** DATASET RECORDS follows **

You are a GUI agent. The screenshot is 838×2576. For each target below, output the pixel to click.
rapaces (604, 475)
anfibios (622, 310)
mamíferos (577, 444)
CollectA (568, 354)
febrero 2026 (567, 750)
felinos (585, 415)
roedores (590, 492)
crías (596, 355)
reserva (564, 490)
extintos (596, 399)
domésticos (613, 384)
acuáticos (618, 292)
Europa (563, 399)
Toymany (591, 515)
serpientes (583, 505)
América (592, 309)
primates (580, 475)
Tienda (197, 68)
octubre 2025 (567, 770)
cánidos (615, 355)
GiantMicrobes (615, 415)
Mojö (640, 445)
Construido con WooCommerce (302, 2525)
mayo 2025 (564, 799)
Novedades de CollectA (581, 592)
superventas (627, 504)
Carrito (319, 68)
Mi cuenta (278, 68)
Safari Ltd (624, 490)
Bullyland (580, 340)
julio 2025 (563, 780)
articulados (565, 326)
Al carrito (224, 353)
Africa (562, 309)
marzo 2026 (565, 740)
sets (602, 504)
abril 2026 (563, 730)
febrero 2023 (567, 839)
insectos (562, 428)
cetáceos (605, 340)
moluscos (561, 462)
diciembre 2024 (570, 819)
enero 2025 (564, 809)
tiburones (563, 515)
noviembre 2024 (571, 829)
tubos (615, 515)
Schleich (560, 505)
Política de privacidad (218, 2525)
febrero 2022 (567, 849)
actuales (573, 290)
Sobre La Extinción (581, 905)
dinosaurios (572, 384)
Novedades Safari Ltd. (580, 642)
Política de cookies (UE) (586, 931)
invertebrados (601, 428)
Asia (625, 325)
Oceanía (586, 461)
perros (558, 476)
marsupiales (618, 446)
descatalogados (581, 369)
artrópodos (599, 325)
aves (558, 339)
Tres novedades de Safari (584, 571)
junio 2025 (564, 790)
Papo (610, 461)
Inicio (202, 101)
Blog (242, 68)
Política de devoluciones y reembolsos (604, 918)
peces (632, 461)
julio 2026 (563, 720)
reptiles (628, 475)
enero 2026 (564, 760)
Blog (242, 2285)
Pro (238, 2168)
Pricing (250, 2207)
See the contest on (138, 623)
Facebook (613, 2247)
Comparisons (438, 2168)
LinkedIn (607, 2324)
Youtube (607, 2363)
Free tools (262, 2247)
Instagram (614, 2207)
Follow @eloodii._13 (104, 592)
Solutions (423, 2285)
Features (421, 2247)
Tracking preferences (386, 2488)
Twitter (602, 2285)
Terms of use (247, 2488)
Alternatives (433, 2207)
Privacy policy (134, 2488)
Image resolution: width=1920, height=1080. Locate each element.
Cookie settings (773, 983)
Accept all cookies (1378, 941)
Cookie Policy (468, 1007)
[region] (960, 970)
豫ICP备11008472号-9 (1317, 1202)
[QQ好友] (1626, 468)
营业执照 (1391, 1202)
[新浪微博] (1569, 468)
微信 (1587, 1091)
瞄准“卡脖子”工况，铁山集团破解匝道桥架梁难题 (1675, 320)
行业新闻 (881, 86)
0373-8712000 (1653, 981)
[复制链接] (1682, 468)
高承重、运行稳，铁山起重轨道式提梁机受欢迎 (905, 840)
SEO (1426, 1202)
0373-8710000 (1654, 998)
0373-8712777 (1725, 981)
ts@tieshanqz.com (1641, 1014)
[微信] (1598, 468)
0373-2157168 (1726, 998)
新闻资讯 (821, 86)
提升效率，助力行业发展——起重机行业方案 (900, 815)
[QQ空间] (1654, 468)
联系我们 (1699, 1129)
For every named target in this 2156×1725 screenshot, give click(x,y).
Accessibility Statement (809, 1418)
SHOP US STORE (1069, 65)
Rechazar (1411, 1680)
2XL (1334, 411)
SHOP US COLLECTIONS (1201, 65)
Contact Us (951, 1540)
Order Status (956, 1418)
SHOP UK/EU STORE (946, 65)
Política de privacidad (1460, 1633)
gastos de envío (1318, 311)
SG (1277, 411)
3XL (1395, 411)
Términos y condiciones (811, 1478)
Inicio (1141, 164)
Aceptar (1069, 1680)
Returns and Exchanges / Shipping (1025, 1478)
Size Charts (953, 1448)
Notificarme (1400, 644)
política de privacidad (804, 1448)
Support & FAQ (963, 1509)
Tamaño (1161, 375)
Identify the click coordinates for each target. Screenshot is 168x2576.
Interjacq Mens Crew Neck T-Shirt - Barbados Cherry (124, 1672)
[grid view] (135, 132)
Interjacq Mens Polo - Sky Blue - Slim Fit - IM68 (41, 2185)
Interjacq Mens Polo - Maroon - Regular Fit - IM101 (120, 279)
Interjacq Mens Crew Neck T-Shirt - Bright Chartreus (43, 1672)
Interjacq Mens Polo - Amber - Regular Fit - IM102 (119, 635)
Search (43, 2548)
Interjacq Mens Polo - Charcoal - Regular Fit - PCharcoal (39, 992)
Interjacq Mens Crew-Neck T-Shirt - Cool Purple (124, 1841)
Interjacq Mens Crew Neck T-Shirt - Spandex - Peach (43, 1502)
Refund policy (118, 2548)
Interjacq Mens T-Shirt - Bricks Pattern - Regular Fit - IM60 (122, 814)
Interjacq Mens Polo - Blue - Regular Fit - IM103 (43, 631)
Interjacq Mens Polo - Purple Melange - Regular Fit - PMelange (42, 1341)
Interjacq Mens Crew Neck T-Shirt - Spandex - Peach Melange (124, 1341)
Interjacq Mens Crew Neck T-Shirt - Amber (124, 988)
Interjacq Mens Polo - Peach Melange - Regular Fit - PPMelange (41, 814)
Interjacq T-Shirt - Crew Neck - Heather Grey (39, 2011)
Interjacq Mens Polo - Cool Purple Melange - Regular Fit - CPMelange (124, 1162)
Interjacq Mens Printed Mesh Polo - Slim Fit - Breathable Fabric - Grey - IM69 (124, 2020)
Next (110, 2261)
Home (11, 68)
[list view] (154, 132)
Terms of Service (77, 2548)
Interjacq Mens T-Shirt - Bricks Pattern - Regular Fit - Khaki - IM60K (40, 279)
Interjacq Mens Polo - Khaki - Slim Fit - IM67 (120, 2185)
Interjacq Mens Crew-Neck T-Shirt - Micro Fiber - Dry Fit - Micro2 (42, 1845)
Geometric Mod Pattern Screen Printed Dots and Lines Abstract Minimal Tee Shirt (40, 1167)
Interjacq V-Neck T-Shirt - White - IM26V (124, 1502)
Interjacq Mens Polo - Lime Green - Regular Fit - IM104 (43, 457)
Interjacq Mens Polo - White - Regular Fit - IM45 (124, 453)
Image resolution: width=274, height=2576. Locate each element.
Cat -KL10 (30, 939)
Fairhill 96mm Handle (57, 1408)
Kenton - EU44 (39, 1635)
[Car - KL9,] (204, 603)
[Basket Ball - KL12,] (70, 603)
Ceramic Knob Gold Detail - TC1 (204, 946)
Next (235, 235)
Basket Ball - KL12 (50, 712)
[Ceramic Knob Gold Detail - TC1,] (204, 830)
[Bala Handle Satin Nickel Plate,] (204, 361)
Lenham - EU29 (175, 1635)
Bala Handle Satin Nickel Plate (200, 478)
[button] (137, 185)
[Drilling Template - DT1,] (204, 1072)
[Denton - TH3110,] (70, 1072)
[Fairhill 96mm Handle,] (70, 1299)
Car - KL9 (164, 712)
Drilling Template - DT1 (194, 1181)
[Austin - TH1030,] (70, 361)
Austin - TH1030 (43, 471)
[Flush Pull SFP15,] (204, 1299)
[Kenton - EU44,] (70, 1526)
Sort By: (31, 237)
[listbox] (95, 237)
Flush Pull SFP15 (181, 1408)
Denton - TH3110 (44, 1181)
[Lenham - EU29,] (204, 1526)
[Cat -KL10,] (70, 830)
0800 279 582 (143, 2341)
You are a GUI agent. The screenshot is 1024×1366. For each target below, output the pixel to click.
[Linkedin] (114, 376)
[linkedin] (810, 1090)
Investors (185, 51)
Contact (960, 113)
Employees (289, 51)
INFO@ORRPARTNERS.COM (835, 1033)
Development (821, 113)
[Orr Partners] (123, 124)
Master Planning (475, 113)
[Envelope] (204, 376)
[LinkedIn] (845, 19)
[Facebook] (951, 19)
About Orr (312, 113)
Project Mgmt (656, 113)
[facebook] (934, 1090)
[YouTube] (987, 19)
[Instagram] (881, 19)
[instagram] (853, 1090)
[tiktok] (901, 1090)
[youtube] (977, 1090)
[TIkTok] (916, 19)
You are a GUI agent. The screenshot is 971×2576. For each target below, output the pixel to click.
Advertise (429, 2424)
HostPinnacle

** End of DATASET RECORDS **

Reproduce the lines of the records exactly, from the first one through the line that contains "Accept all cookies (1378, 941)".

[WRITTEN ANSWER]:
You are a GUI agent. The screenshot is 838×2576. For each target below, output the pixel to click.
rapaces (604, 475)
anfibios (622, 310)
mamíferos (577, 444)
CollectA (568, 354)
febrero 2026 (567, 750)
felinos (585, 415)
roedores (590, 492)
crías (596, 355)
reserva (564, 490)
extintos (596, 399)
domésticos (613, 384)
acuáticos (618, 292)
Europa (563, 399)
Toymany (591, 515)
serpientes (583, 505)
América (592, 309)
primates (580, 475)
Tienda (197, 68)
octubre 2025 (567, 770)
cánidos (615, 355)
GiantMicrobes (615, 415)
Mojö (640, 445)
Construido con WooCommerce (302, 2525)
mayo 2025 (564, 799)
Novedades de CollectA (581, 592)
superventas (627, 504)
Carrito (319, 68)
Mi cuenta (278, 68)
Safari Ltd (624, 490)
Bullyland (580, 340)
julio 2025 (563, 780)
articulados (565, 326)
Al carrito (224, 353)
Africa (562, 309)
marzo 2026 (565, 740)
sets (602, 504)
abril 2026 (563, 730)
febrero 2023 (567, 839)
insectos (562, 428)
cetáceos (605, 340)
moluscos (561, 462)
diciembre 2024 (570, 819)
enero 2025 (564, 809)
tiburones (563, 515)
noviembre 2024 (571, 829)
tubos (615, 515)
Schleich (560, 505)
Política de privacidad (218, 2525)
febrero 2022 (567, 849)
actuales (573, 290)
Sobre La Extinción (581, 905)
dinosaurios (572, 384)
Novedades Safari Ltd. (580, 642)
Política de cookies (UE) (586, 931)
invertebrados (601, 428)
Asia (625, 325)
Oceanía (586, 461)
perros (558, 476)
marsupiales (618, 446)
descatalogados (581, 369)
artrópodos (599, 325)
aves (558, 339)
Tres novedades de Safari (584, 571)
junio 2025 (564, 790)
Papo (610, 461)
Inicio (202, 101)
Blog (242, 68)
Política de devoluciones y reembolsos (604, 918)
peces (632, 461)
julio 2026 (563, 720)
reptiles (628, 475)
enero 2026 (564, 760)
Blog (242, 2285)
Pro (238, 2168)
Pricing (250, 2207)
See the contest on (138, 623)
Facebook (613, 2247)
Comparisons (438, 2168)
LinkedIn (607, 2324)
Youtube (607, 2363)
Free tools (262, 2247)
Instagram (614, 2207)
Follow @eloodii._13 (104, 592)
Solutions (423, 2285)
Features (421, 2247)
Tracking preferences (386, 2488)
Twitter (602, 2285)
Terms of use (247, 2488)
Alternatives (433, 2207)
Privacy policy (134, 2488)
Image resolution: width=1920, height=1080. Locate each element.
Cookie settings (773, 983)
Accept all cookies (1378, 941)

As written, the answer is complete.